Body Talk Pt. 2 is the sixth studio album by Swedish recording artist Robyn. It was released on 6 September 2010, by Konichiwa Records. The album is the second part of the Body Talk trilogy, which consists of three mini-albums, all released during 2010. Robyn started working on songs for the album when Body Talk Pt. 1 (2010) was still in development, and she collaborated with Klas Åhlund, Kleerup, Savage Skulls, Diplo, Snoop Dogg and Niggaracci. Musically, the songs on Body Talk Pt. 2 are upbeat and a mixture between electro, house, hip hop and disco.

Critical reception of the album was generally positive. Although critics felt that it lacked a classic single and considered it a minor letdown compared to Body Talk Pt. 1, it received praise for being solid and club-ready. In Sweden, the album reached the top of the Sverigetopplistan chart. It also reached number one in Denmark and number three in Norway. In the United States, it peaked at number forty-one, becoming Robyn's highest position on the chart.

"Hang with Me" was released as the album's only single in August 2010. An acoustic version of the song was featured on Body Talk Pt. 1. The single reached the top ten in Sweden and Norway. The last track on the album, "Indestructible", appears in acoustic form and was later remixed and served as the lead single for Body Talk, the final installment in the trilogy.

Background and development[edit]

"It's been a long time since I actually made a record! And I was thinking of how to shorten that time down and Eric, my manager, came up with the idea of what if I just start releasing songs, then I can tour them, then I can make some more songs. We started working like that. I think once it starts it will make more sense – you can just keep releasing stuff without the long breaks."

▶ _Exercises to complete_:
1. Copy the Body Talk Pt. 2 excerpt word for word, from "Critical reception of" to "in the trilogy.".
2. Write out the records verbatim, from their first line to the line with "will (164, 216).", including that line.
The Body Talk Pt. 2 excerpt and the records that follow it are unrelated.

▶ _Data shown_:

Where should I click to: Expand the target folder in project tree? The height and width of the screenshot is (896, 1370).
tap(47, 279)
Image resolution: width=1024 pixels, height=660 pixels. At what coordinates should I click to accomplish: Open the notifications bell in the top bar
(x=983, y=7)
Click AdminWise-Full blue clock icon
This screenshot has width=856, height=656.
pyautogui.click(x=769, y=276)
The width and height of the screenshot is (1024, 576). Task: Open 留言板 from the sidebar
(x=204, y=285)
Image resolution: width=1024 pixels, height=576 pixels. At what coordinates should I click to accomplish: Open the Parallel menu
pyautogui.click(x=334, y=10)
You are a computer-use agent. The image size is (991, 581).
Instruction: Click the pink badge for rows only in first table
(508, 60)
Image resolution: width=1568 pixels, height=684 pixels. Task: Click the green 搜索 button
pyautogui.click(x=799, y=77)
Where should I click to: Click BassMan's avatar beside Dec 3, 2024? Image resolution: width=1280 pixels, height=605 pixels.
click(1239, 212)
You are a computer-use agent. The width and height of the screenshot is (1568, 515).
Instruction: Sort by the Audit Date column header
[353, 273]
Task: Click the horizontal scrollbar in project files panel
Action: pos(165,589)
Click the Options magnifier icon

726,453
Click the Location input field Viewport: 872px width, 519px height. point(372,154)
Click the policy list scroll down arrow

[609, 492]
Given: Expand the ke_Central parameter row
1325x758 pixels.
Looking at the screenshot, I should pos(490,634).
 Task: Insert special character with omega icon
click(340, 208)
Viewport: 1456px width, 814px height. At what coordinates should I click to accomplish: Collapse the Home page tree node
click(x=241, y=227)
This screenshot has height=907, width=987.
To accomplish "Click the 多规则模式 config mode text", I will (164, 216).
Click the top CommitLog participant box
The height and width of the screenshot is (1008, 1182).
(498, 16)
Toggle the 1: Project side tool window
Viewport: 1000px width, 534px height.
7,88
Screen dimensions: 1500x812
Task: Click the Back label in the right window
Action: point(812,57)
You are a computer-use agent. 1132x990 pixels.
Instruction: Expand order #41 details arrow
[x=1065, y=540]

▶ _Task-by-task solutions_:
1.
Critical reception of the album was generally positive. Although critics felt that it lacked a classic single and considered it a minor letdown compared to Body Talk Pt. 1, it received praise for being solid and club-ready. In Sweden, the album reached the top of the Sverigetopplistan chart. It also reached number one in Denmark and number three in Norway. In the United States, it peaked at number forty-one, becoming Robyn's highest position on the chart.

"Hang with Me" was released as the album's only single in August 2010. An acoustic version of the song was featured on Body Talk Pt. 1. The single reached the top ten in Sweden and Norway. The last track on the album, "Indestructible", appears in acoustic form and was later remixed and served as the lead single for Body Talk, the final installment in the trilogy.

2.
Where should I click to: Expand the target folder in project tree? The height and width of the screenshot is (896, 1370).
tap(47, 279)
Image resolution: width=1024 pixels, height=660 pixels. At what coordinates should I click to accomplish: Open the notifications bell in the top bar
(x=983, y=7)
Click AdminWise-Full blue clock icon
This screenshot has width=856, height=656.
pyautogui.click(x=769, y=276)
The width and height of the screenshot is (1024, 576). Task: Open 留言板 from the sidebar
(x=204, y=285)
Image resolution: width=1024 pixels, height=576 pixels. At what coordinates should I click to accomplish: Open the Parallel menu
pyautogui.click(x=334, y=10)
You are a computer-use agent. The image size is (991, 581).
Instruction: Click the pink badge for rows only in first table
(508, 60)
Image resolution: width=1568 pixels, height=684 pixels. Task: Click the green 搜索 button
pyautogui.click(x=799, y=77)
Where should I click to: Click BassMan's avatar beside Dec 3, 2024? Image resolution: width=1280 pixels, height=605 pixels.
click(1239, 212)
You are a computer-use agent. The width and height of the screenshot is (1568, 515).
Instruction: Sort by the Audit Date column header
[353, 273]
Task: Click the horizontal scrollbar in project files panel
Action: pos(165,589)
Click the Options magnifier icon

726,453
Click the Location input field Viewport: 872px width, 519px height. point(372,154)
Click the policy list scroll down arrow

[609, 492]
Given: Expand the ke_Central parameter row
1325x758 pixels.
Looking at the screenshot, I should pos(490,634).
 Task: Insert special character with omega icon
click(340, 208)
Viewport: 1456px width, 814px height. At what coordinates should I click to accomplish: Collapse the Home page tree node
click(x=241, y=227)
This screenshot has height=907, width=987.
To accomplish "Click the 多规则模式 config mode text", I will (164, 216).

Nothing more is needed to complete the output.